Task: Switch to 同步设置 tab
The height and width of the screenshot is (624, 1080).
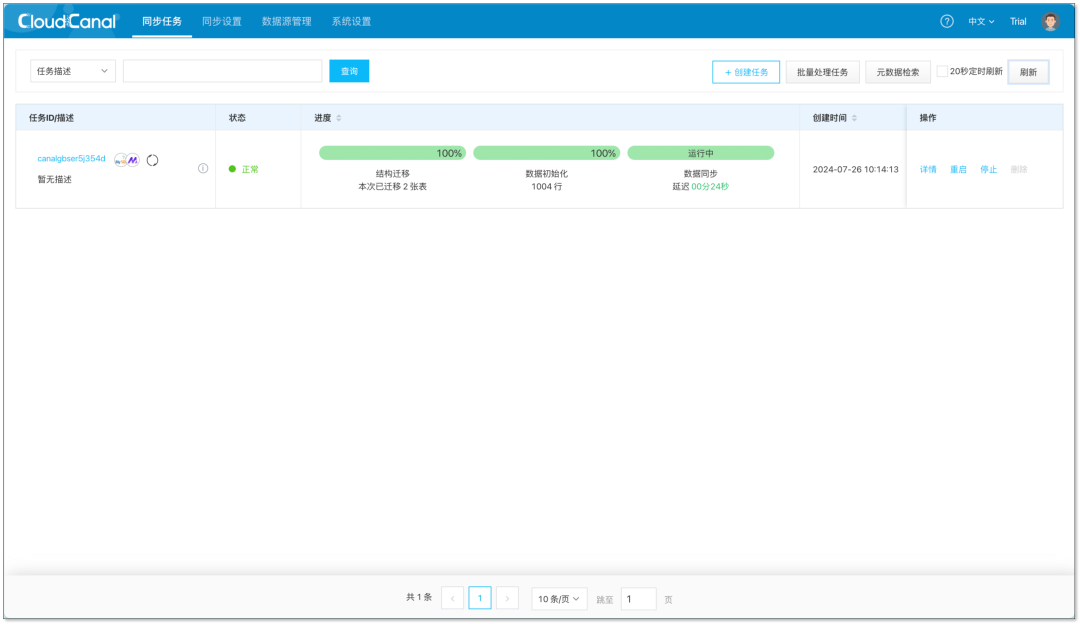Action: 222,21
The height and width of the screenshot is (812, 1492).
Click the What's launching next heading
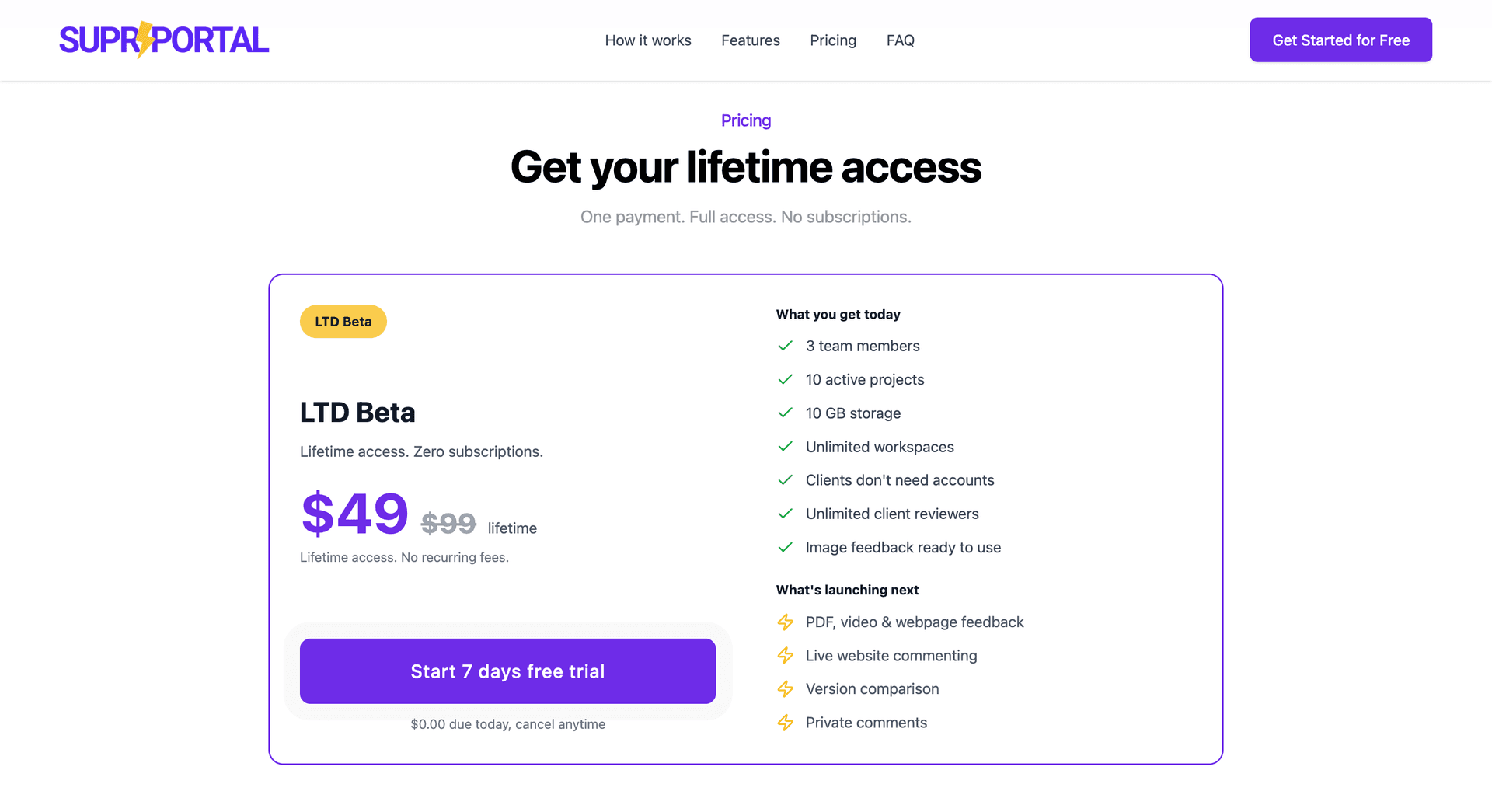[847, 590]
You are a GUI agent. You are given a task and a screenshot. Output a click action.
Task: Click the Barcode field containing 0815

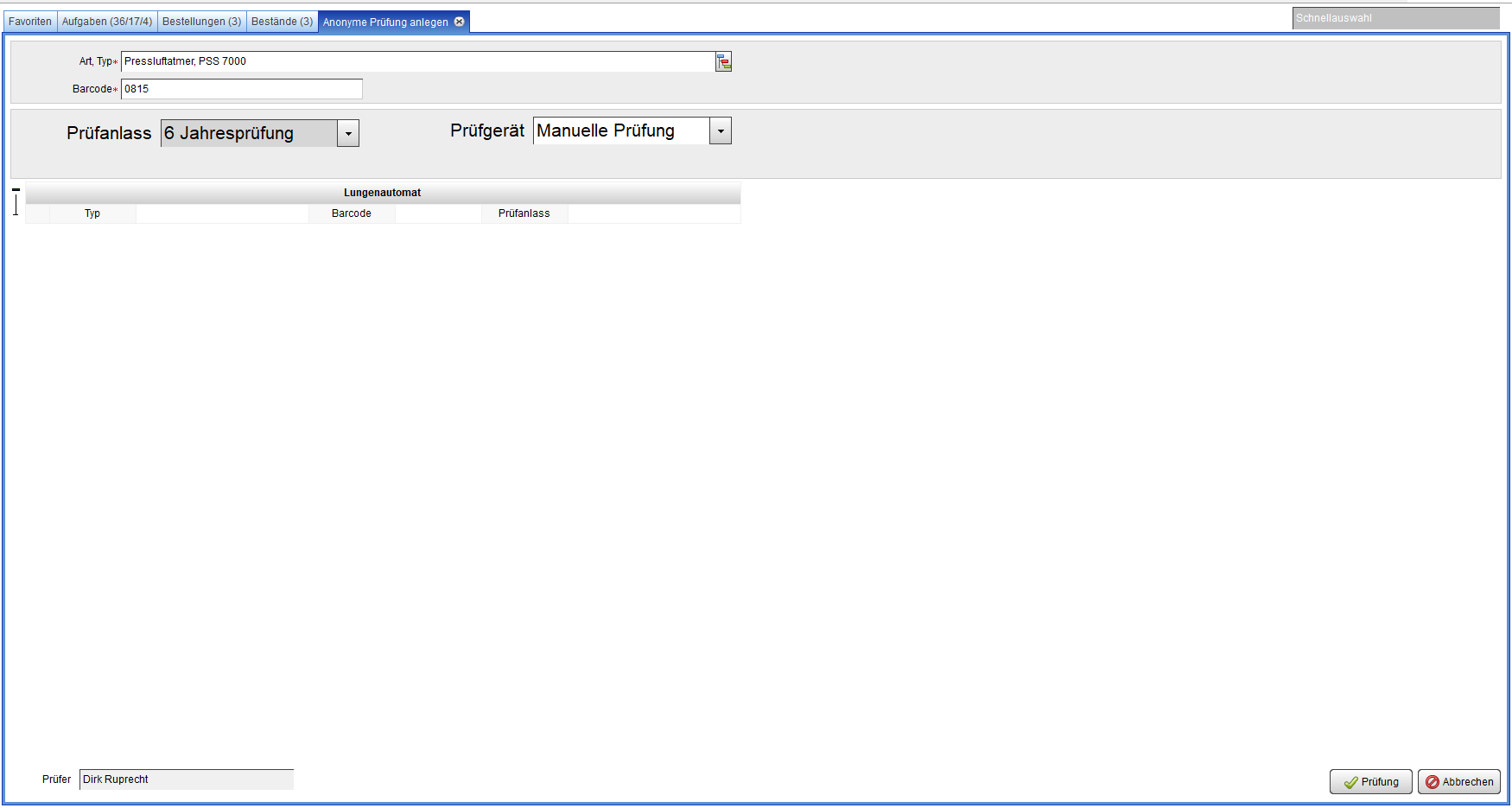coord(241,89)
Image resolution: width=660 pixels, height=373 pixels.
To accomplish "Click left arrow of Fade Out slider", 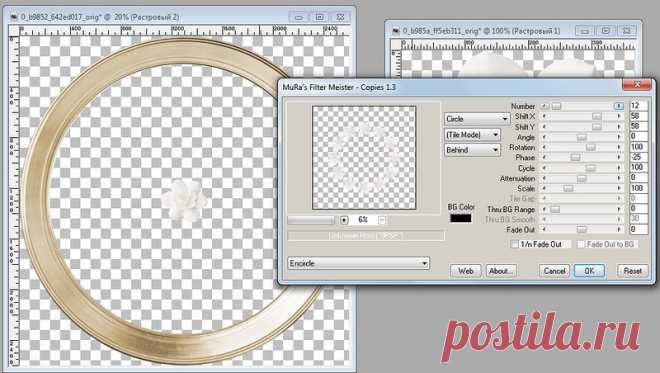I will (545, 229).
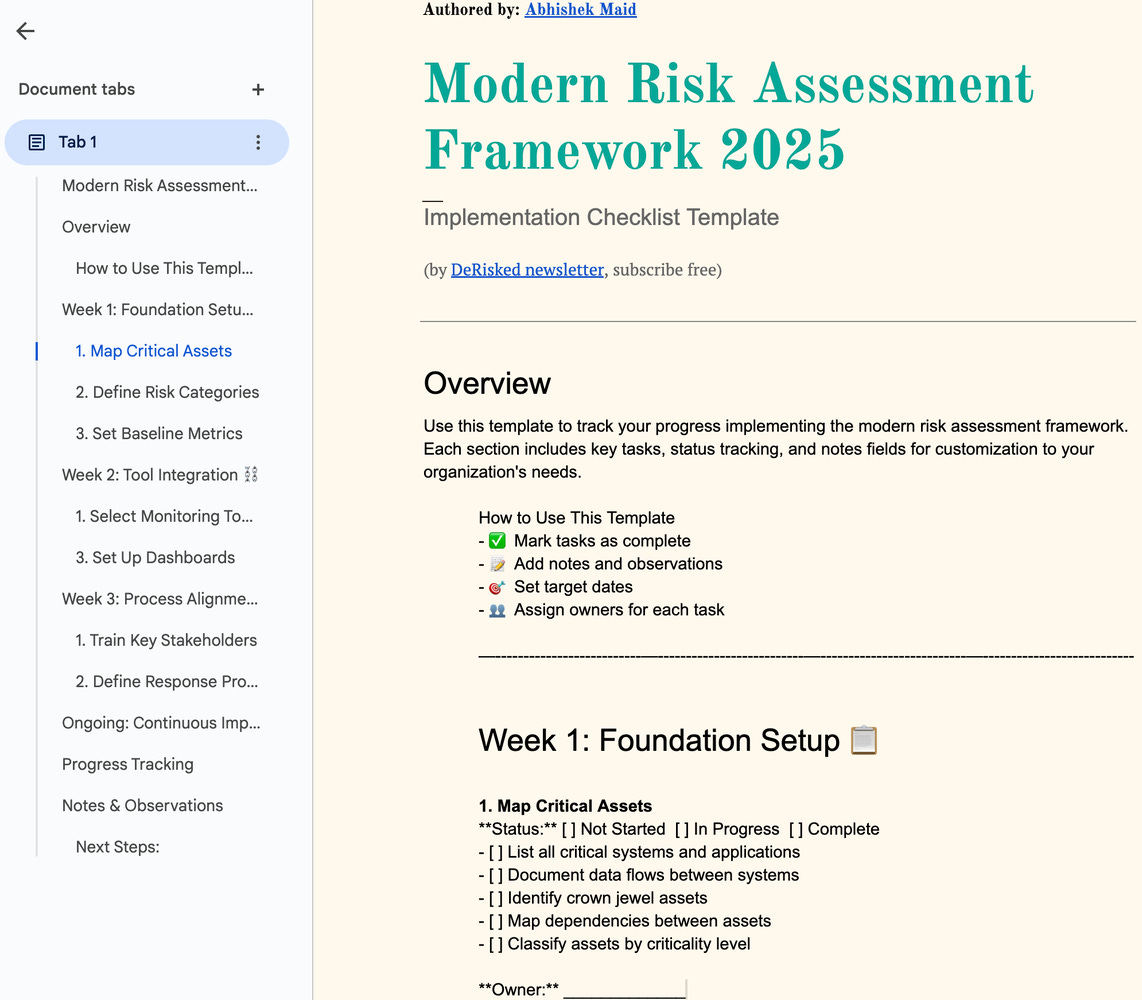The image size is (1142, 1000).
Task: Jump to Overview via the outline
Action: tap(96, 227)
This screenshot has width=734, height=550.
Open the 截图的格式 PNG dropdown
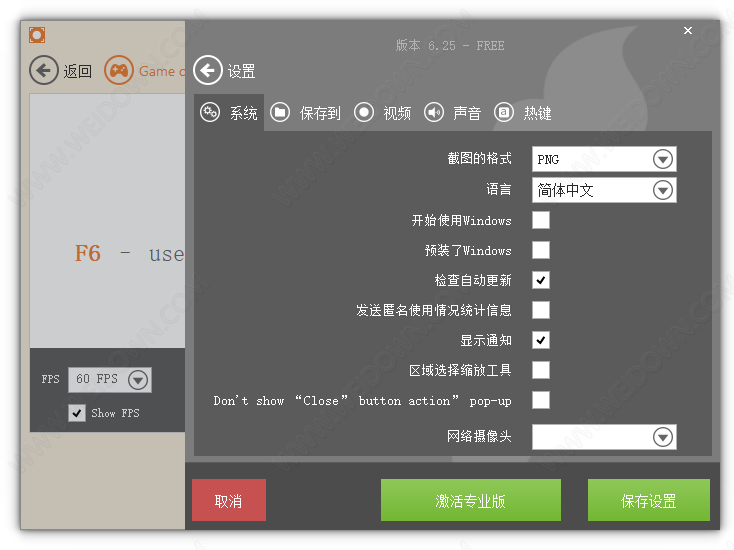coord(662,159)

-*-*-

Repeat, exactly and in full, each line from the start of the data to the line that contains "You are a GUI". Pictures do not go in.

Task: Switch to 同步设置 tab
The height and width of the screenshot is (624, 1080).
Action: 222,21
The height and width of the screenshot is (812, 1492).
Click the What's launching next heading
[847, 590]
You are a GUI agent. You are given a task and a screenshot. Output a click action.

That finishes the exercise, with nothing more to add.